Third row of the land cruiser, speeding along a semi-paved road from Majete National Park to our next destination on the lake. The window is horizontal, sliding, and for a moment I opened it up wide and let the air gush in. It slapped me in the face, and it was hard to breath steadily for a moment. It doesn't feel terribly polluted around here, but the thick air holds more than the invisible elements. It holds dust. 

The conversation in the first two rows is churning around Malawian politics. For a moment, the focus is inside the vehicle and not the world that surrounds. I catch snippets: Banda. Corruption. Fines as salaries. 

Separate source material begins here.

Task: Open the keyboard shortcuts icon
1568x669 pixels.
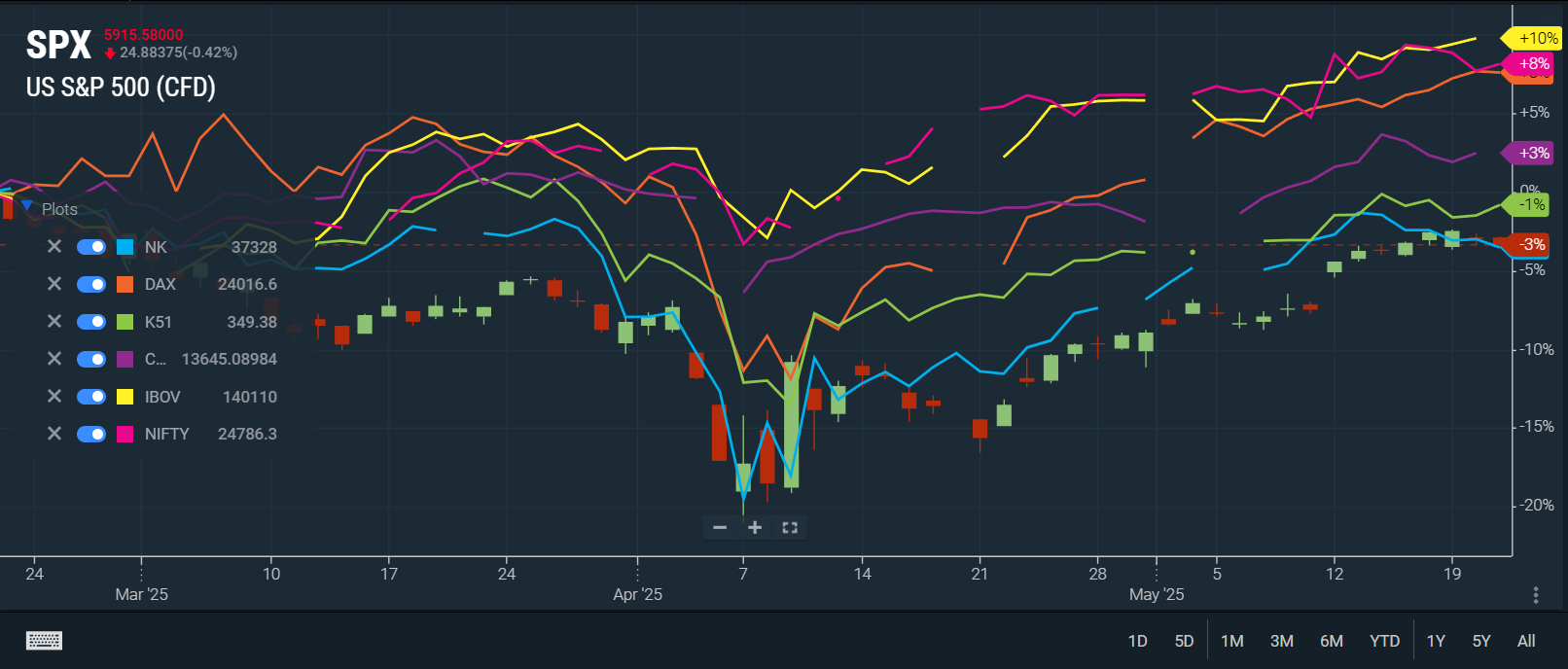Action: tap(44, 640)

It's as if we're driving through the countryside, until we stumble upon a pocket of settled earth. Like an aneurysm, small villages and neighborhoods peel off the main road and swell into the distance. There are one-room homes, brick-walled, with roofs of thicket or tin panels. Laundry lines hang low and still, weighed down half way across. 

We pass bicycles and over-stuffed minivans and clusters of people traveling the semi-paved roads as well. The people: carrying rods of sugar cane or a basket or a bundle of twigs or knapsacks. 

For sale, you name it, on the side of the road: potatoes and rice and timber and coal and bricks and tomatoes and raw meat and fried dough and on occasion, on skewers usually held out by children's outstretched hands, roasted mice. 

We pass goats and chickens and little black pigs. A fair trade, I guess, for yesterday's wildlife. 

Have I said enough about the safari? The game drives? Is there that much more to say? Sometimes it takes me a few days to put into words an experience, so maybe I'll say more this coming week. I had resolved to start writing longer posts (a challenge) but I've yet to follow through. A work in progress, on the road again.